Old School

11 May - 9 June 2007

New York

Old School celebrates a re-engagement with Old Master modes of representation, which might be said to be a recent phenomenon in contemporary art. Beyond ironic appropriation, a new school of artists look to the past and revel in the sophisticated pleasures of anachronism, swerving between period styles and details with gay abandon. Affinities continually emphasise differences in a dialogue between old and new. By adopting the iconographies, graphic rhythms and techniques of Lucas Cranach, John Currin’s paintings from the mid to late nineties graft a historical complexity and painterly panache to the provocatively unnatural female bodies that feature in his paintings.

Artists such as Currin, Wall and Smith consciously make use of classic compositions of genre, history and landscape painting so that their images recall and summon the spirits of countless past artworks whilst they mine the gap between current sensibilities and those of previous times. This observance of different moments of time within a single image is explored to the hilt in Hilary Harkness’ paintings, which conflate episodes from history with a very contemporary kinkiness, and in the works of Richard Wathen whose portraits are chilling distillations of all of a person’s ages into one.

Whilst technical dexterity is a characteristic of many of the works in the exhibition, the attitudes displayed by these works towards the art of the past vary tremendously. If Currin’s homage to old master work is spiked with ambivalence, then in the paintings of Djordje Ozbolt and Anj Smith superficial resemblances to old and iconic works give way to stylistic frenzies. Berlinde De Bruyckere's works, in extreme contrast, return to timeless materials to treat age-old subject matters with warmth and sincerity. In old master and new master works alike, theatricality and storytelling are indulged to the full.

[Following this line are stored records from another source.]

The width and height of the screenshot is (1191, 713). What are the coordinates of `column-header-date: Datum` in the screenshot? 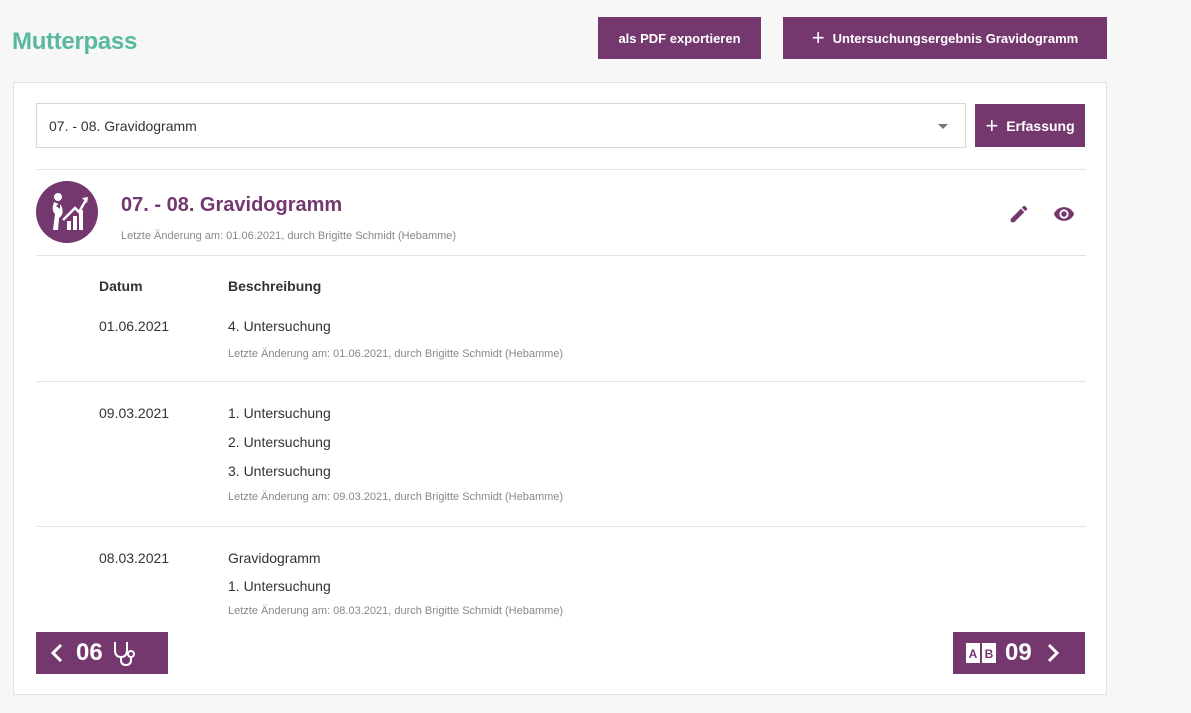 It's located at (121, 286).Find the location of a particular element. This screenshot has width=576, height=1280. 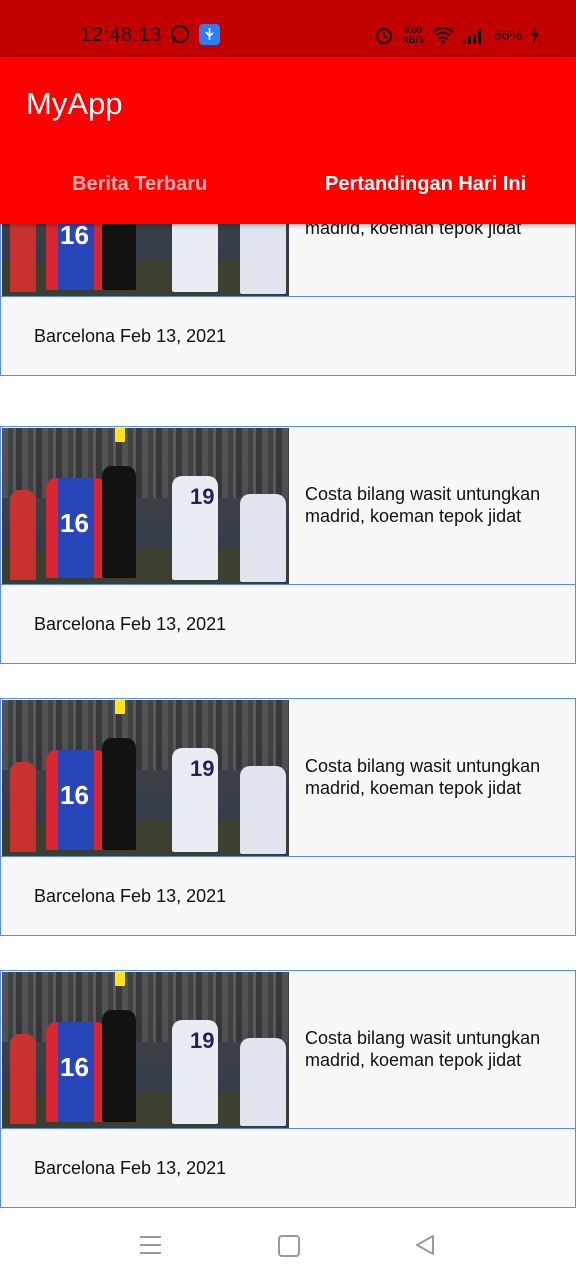

net-speed-unit: KB/S is located at coordinates (413, 40).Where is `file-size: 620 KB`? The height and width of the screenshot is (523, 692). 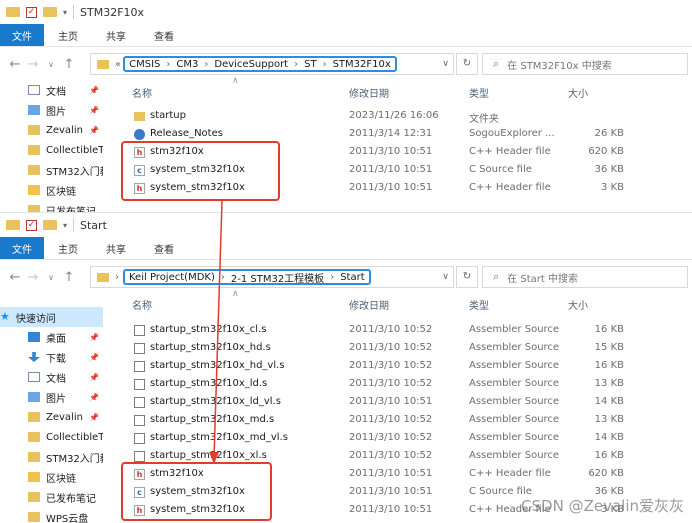 file-size: 620 KB is located at coordinates (594, 474).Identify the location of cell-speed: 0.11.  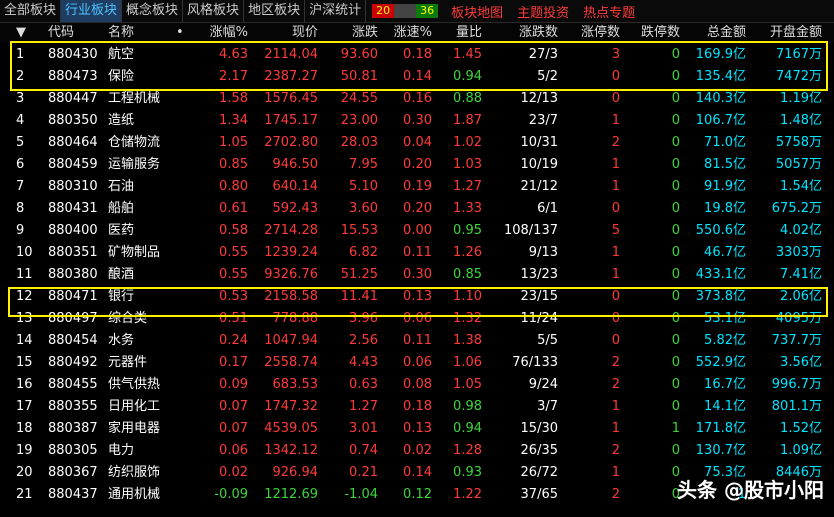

Allegories can be read and opinions pronounced through chance details and exaggerated and idealized forms. Bathos, humour and role-playing abound in works such as Jakub Julian Ziolkowski’s The Great Battle Under the Table and Julie Heffernan’s Self Portrait as a Tender Mercenary, whilst it is the dowdily-dressed people that inhabit Orr’s Brueghel-like landscapes that give his paintings their strangeness. Like Orr, Borremans, Peyton, Kilimnik, and Raedecker all weave grim and fabulous fairy-tales out of the conjoining of modern-day realities and old-fashioned charm. Old School has been curated in co-operation with Colnaghi and Zwirner & Wirth, New York.

Installation views

About the Artist

Berlinde De Bruyckere

Working with casts made of wax, animal skins, hair, textiles, metal and wood, Berlinde De Bruyckere renders haunting distortions of organic forms. The vulnerability and fragility of man, the suffering body—both human and animal—and the overwhelming power of nature are some of the core motifs of De Bruyckere’s oeuvre.

Born in Ghent, Belgium in 1964, where she currently lives and works, De Bruyckere is profoundly influenced by traditions of the Flemish Renaissance. Drawing from the legacies of the European Old Masters and Christian iconography, as well as mythology and cultural lore, De Bruyckere layers existing histories with new narratives suggested by current events to create a psychological terrain of pathos, tenderness and unease. The dualities of love and suffering, danger and protection, life and death and the human need for understanding are the universal themes De Bruyckere has been dealing with since the beginning of her career. ‘I want to show how helpless a body can be,’ De Bruyckere has said. ‘Which is nothing you have to be afraid of—it can be something beautiful.’